> **RECORDS**

<<<<

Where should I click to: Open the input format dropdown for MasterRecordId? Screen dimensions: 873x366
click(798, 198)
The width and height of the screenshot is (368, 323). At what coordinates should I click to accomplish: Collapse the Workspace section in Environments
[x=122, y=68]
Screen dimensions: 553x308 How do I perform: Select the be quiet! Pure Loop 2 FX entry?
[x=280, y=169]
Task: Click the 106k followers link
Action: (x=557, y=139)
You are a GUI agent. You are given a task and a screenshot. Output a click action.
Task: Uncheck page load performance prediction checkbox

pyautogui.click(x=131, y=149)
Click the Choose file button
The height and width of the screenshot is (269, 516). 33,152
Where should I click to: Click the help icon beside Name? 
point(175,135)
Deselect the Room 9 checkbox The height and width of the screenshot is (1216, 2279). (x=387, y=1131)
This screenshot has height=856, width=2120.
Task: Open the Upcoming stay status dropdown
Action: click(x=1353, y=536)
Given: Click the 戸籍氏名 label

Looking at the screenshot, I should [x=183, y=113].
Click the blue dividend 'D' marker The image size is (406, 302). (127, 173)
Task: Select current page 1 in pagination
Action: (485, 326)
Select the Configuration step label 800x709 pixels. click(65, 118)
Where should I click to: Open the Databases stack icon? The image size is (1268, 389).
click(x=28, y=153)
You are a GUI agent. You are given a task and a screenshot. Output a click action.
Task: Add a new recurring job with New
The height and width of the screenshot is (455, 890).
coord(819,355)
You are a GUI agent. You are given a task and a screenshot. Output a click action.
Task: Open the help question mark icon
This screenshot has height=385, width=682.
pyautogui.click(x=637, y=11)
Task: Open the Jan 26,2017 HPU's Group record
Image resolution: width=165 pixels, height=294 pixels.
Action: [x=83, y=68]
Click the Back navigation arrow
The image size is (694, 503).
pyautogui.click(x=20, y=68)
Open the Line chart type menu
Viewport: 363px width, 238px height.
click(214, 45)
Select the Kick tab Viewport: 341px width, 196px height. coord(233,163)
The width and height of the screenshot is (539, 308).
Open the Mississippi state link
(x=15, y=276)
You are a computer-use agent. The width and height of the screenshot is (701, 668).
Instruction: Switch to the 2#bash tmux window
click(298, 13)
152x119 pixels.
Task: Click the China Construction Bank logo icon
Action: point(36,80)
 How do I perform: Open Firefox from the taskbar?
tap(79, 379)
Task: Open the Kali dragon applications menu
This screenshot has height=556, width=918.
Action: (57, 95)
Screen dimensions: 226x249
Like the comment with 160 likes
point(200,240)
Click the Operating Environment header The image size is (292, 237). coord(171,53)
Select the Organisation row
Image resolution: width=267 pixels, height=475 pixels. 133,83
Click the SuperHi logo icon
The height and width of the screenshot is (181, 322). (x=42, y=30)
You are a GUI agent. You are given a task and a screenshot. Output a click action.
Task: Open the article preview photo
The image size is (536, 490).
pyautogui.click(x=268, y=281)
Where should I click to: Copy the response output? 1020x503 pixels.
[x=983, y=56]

>>>>

> **WORK TO COMPLETE**
Exact reproduction is required: output the lines from the start of the entries above through the line with "Task: Add a new recurring job with New".

> **YOUR RESPONSE**
Where should I click to: Open the input format dropdown for MasterRecordId? Screen dimensions: 873x366
click(798, 198)
The width and height of the screenshot is (368, 323). At what coordinates should I click to accomplish: Collapse the Workspace section in Environments
[x=122, y=68]
Screen dimensions: 553x308 How do I perform: Select the be quiet! Pure Loop 2 FX entry?
[x=280, y=169]
Task: Click the 106k followers link
Action: (x=557, y=139)
You are a GUI agent. You are given a task and a screenshot. Output a click action.
Task: Uncheck page load performance prediction checkbox

pyautogui.click(x=131, y=149)
Click the Choose file button
The height and width of the screenshot is (269, 516). 33,152
Where should I click to: Click the help icon beside Name? 
point(175,135)
Deselect the Room 9 checkbox The height and width of the screenshot is (1216, 2279). (x=387, y=1131)
This screenshot has height=856, width=2120.
Task: Open the Upcoming stay status dropdown
Action: click(x=1353, y=536)
Given: Click the 戸籍氏名 label

Looking at the screenshot, I should [x=183, y=113].
Click the blue dividend 'D' marker The image size is (406, 302). (127, 173)
Task: Select current page 1 in pagination
Action: (485, 326)
Select the Configuration step label 800x709 pixels. click(65, 118)
Where should I click to: Open the Databases stack icon? The image size is (1268, 389).
click(x=28, y=153)
You are a GUI agent. You are given a task and a screenshot. Output a click action.
Task: Add a new recurring job with New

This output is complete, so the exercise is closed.